Amazon Rainforest

10 Incredible Facts About Amazon Rainforest

The Amazon Rainforest, also known as Amazonia, and is one of the most incredible places on Earth. Even, it is so big that the UK and Ireland would fit into it 17 times.

Here are 10 facts you might not know about the Amazon Rainforest.

  1. Amazon is the largest tropical rainforest in the world, which covers more than 5.5 million square kilometers.
  2. Amazon is located in South America, which are spread over Brazil (60%), Bolivia (13%), Peru (10%), Ecuador, Colombia, Venezuela, Guyana, Suriname and French Guiana.
  3. Amazon River is the largest drainage system in the world in terms of the volume of its flow and the area of its basin, flowing through the north of the rainforest.
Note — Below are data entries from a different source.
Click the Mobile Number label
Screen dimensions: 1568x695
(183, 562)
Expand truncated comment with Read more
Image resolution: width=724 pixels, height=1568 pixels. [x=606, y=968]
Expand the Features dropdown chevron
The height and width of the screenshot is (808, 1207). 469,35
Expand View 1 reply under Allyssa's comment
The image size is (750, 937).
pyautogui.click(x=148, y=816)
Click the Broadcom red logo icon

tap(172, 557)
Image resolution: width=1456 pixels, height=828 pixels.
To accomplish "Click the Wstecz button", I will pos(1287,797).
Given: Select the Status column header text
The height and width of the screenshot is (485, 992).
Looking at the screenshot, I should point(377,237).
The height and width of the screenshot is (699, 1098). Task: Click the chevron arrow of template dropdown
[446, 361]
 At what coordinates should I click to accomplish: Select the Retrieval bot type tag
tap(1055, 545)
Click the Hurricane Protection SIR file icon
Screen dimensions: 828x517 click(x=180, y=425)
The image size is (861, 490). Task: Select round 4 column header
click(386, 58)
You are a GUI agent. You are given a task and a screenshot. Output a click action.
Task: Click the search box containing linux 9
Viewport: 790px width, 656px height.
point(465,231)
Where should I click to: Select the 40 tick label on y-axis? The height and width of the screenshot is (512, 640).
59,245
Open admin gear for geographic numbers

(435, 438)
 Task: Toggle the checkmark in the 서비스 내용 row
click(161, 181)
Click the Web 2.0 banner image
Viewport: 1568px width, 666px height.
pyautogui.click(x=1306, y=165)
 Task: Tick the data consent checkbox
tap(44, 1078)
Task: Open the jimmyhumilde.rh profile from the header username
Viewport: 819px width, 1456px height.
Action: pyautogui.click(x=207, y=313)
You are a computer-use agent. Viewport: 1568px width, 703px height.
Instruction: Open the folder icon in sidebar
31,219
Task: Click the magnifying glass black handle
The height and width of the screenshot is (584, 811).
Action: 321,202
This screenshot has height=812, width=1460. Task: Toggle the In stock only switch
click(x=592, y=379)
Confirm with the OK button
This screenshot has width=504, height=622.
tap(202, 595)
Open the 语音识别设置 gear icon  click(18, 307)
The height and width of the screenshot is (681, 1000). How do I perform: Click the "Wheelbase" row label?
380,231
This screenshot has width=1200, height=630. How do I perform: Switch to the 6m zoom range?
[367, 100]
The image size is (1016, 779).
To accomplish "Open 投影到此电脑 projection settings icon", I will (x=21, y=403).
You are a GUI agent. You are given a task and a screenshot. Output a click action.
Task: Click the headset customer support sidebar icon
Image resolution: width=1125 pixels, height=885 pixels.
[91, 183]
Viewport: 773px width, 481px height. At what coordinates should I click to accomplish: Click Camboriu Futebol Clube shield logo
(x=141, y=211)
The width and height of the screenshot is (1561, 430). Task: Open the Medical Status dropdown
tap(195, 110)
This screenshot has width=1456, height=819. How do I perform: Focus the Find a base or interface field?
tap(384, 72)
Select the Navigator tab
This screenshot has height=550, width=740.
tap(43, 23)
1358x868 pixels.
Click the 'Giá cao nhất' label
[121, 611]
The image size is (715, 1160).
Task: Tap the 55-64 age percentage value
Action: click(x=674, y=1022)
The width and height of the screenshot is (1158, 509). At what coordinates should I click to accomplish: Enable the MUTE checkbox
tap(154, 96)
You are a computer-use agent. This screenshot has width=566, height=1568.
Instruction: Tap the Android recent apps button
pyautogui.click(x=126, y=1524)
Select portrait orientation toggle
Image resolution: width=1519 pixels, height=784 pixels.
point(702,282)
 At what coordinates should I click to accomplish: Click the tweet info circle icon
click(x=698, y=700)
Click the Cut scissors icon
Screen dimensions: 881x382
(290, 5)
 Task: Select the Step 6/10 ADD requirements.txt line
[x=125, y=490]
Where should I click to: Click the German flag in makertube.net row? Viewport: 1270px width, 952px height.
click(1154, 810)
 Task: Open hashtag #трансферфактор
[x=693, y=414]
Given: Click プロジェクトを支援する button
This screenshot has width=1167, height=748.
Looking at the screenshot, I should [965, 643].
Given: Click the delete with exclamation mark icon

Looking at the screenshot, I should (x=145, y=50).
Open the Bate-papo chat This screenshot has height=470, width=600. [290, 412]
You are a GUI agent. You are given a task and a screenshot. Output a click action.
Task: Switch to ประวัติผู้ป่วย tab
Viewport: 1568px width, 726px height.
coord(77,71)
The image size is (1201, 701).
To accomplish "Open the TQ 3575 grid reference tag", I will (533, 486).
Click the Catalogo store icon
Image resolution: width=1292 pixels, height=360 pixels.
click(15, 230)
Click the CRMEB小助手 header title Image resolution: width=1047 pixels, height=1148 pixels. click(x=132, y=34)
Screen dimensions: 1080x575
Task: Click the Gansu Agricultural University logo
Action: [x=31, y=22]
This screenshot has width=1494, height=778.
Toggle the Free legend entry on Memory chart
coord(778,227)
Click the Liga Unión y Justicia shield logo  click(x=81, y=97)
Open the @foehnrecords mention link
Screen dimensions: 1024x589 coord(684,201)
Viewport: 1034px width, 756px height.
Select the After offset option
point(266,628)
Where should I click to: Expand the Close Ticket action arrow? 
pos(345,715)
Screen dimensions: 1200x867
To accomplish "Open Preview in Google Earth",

Running a length about 4,000 miles (6,400 kilometers), it is second longest river in the world. The longest is the Africa’s Nile River, which is about 6,650 kilometers in length.
  4. Nearly 400-500 indigenous Amerindian tribes live in the Amazon rainforest, in which about 50 of them have never had contact with the outside world.
  5. Amazon has a rich ecosystem in the world – there are around 40,000 plant species, 1,300 bird species, 3,000 types of fish, 430 mammals and 2.5 million different insects species which have been scientifically classified within the region.
  6. Amazon is home to one of the most deadly creatures, such as electric eels, meat eating piranhas, poison dirt frogs, jaguars and some serious venomous snakes.
  7. Amazon Rainforest is referred to as the “Lungs of the Earth“. It produces more than 20% of the world’s oxygen.
  8. Around 80% of the world’s food varieties are produced from the Amazon rainforest, which includes coffee, chocolate, rice, tomatoes, potatoes, bananas, pepper, pineapple and corn.
  9. More than 25% of modern pharmaceuticals contain Amazonian ingredients , yet only 1% of plants have been tested for medicinal properties.
  10. The Amazon floor is in permanent darkness as only 1% of sunlight can make it through the thick canopy (the top branches and leaves of the trees). In fact, it’s so thick that when it rains, it takes about 10 minutes for the water to reach the ground.